In July, FTX launched its own public portal for customers to file claims. But in the early days of the deal, there was limited information about which assets could be liquidated or how claims could be verified. Many appear to be crowdsourced via Twitter, and KYC is conducted in a time-consuming and ad hoc manner, dOringy said.

“It’s really, really hard to buy debt,” said Braziel, who said he purchased at least two or three debt securities that turned out to be fraudulent.

Due to the speed of verifying claims, dOringy purchased 40 claims in the first year of trading. That gave him another idea: speeding up the due diligence process through automation. In December, he co-founded his own portal, FTX Creditor, which he describes as a custom CRM, KYC and due diligence solution, which he says has reduced the verification process from days to 30 minutes . The company currently has 14 employees spread across all continents who answer calls from creditors 24 hours a day.

The company, which specializes in claims under $100,000, aims to provide retail investors with a convenient way to complete sales over a 30-minute phone call, avoiding being stuck in lengthy transaction confirmations.

Public records show that FTX Creditor has purchased nearly 1,000 claims worth about $100 million since December. Assuming a purchase price of 70% of the debt, that would mean the company would make a profit of about $30 million, according to market estimates -- some of which may have been proceeds from dOringys earliest debt purchases.

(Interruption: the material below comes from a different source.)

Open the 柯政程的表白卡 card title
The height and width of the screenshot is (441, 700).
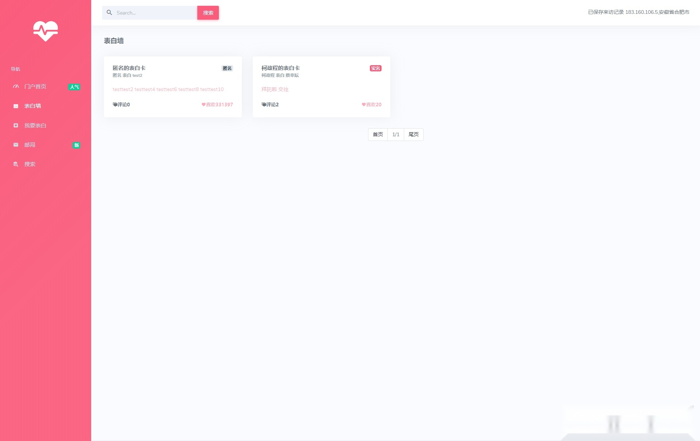coord(281,68)
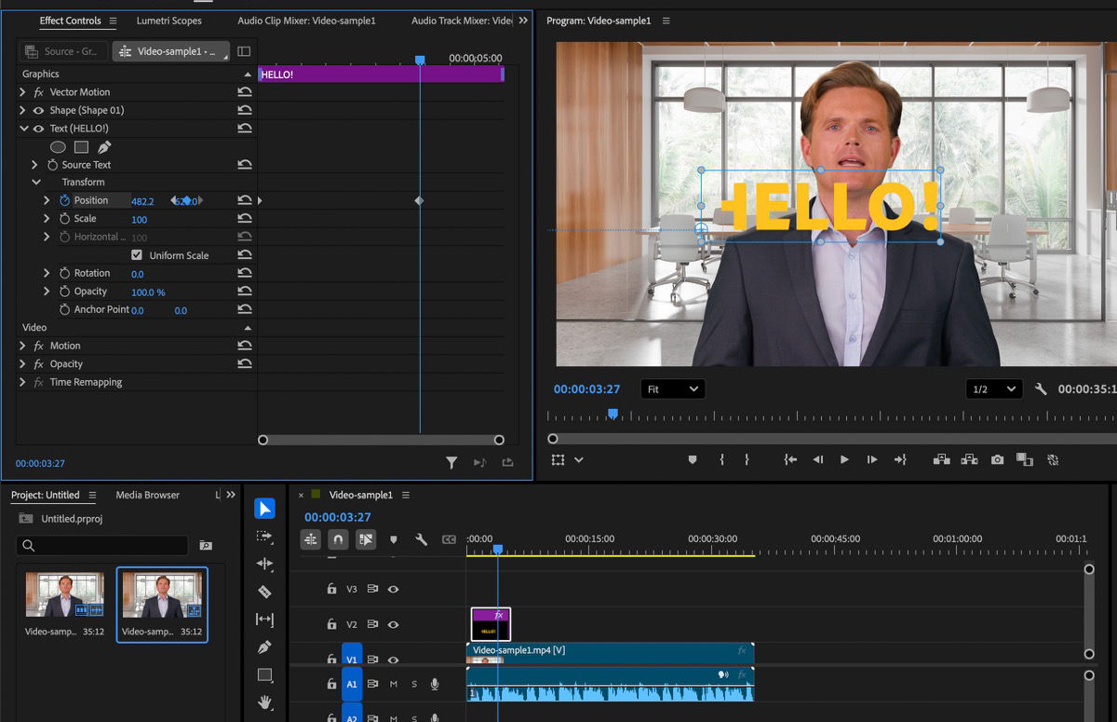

But dOringy explained that rising debt values ​​have slowed transactions somewhat. However, more than $6 million worth of debt has been purchased on the market this week alone, and Braziel is still buying debt at a 70% discount, according to a contract seen by Fortune.

DOringy decided to continue running FTX Creditor after FTX, but once those claims were paid off, he would take a vacation first.

Is it calculated wisdom to put money into these claims? K. But in DOringys opinion, these situations occur by chance. He used a word that was completely different from intelligence: luck.